Try bringing a snack in the car that she can have on the way home, or if she takes a schoolbus, have something ready for her on the table. And then give her some positive attention for a while. I found that when I used to be distracted when my DD got home from school, her behavior was worse. Now I make sure I'm prepared for her return.

You can try gradually pushing back her bedtime so that she has another hour of sleep per night. That might help, too.

Good luck!
post #4 of 5
I noticed this with my ds as well. He's also in kindergarten this year. It has helped him tremendously to go to bed earlier than he was used to before starting school. We now start our bedtime routine at around 7:45 and he is usually asleep within minutes--sometimes seconds--of his head hitting the pillow.

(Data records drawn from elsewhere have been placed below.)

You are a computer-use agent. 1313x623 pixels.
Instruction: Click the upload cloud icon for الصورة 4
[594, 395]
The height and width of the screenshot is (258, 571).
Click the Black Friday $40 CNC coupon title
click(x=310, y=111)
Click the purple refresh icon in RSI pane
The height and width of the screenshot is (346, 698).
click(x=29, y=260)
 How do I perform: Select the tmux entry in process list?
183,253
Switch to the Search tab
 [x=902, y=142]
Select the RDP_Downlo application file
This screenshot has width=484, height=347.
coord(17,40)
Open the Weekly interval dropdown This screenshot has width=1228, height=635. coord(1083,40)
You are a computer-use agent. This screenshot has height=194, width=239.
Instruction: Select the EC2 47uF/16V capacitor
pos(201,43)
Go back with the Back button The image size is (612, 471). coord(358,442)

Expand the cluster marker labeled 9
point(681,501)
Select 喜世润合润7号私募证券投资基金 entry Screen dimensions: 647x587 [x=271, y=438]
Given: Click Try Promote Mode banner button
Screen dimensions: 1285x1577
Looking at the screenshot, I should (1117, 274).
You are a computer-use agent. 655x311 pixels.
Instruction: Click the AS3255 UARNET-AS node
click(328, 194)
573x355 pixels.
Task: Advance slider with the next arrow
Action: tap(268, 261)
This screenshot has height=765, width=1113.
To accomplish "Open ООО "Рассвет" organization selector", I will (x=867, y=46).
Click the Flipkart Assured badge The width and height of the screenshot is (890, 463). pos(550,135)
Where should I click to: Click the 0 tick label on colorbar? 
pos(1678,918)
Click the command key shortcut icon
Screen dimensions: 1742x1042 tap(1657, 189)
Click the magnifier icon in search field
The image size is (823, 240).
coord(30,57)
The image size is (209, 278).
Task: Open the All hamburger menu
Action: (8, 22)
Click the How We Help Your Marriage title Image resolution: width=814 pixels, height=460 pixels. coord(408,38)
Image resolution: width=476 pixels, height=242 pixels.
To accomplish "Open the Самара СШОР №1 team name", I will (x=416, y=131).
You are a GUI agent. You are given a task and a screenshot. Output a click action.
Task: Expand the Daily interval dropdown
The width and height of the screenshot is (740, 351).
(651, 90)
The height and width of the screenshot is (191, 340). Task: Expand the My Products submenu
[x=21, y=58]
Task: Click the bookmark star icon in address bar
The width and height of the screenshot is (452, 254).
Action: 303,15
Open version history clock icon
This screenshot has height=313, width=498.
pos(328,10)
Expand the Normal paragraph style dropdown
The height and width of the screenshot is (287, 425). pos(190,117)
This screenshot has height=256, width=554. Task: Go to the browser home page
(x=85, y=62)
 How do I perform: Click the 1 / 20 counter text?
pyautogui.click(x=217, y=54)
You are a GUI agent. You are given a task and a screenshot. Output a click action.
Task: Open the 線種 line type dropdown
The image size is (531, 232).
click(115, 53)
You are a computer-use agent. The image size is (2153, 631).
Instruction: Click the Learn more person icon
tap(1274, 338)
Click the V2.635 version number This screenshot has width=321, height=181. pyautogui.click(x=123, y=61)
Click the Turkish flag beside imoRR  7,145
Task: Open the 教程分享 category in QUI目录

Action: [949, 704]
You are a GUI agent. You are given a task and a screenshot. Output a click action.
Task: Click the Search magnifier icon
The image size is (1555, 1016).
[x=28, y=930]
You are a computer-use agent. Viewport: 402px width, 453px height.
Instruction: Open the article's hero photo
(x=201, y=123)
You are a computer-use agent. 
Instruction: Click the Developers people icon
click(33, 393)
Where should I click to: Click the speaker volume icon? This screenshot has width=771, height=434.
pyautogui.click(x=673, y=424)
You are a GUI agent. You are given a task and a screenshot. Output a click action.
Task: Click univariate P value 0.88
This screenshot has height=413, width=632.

I agree with LunaMom that it is very common in young children in school to have afternoon/early evening meltdowns. In our case it's usually early evening--around 6 pm or so. We try really hard to spend one-on-one time with our kids from after dinner until bedtime. It seems as if this helps. Otherwise, my two ds (ages 5.5 and 2.5) are in almost constant conflict it seems. They get along fine (for the most part) at most other times of the day.
post #5 of 5
I've got three in school and the 4th grader comes home and melts down when he is tired. Isn't that just the most fun!

Sounds like your baby is tired. I would definately go for an earlier bedtime. I also agree with Lunamom that being distracted just escalates the situation.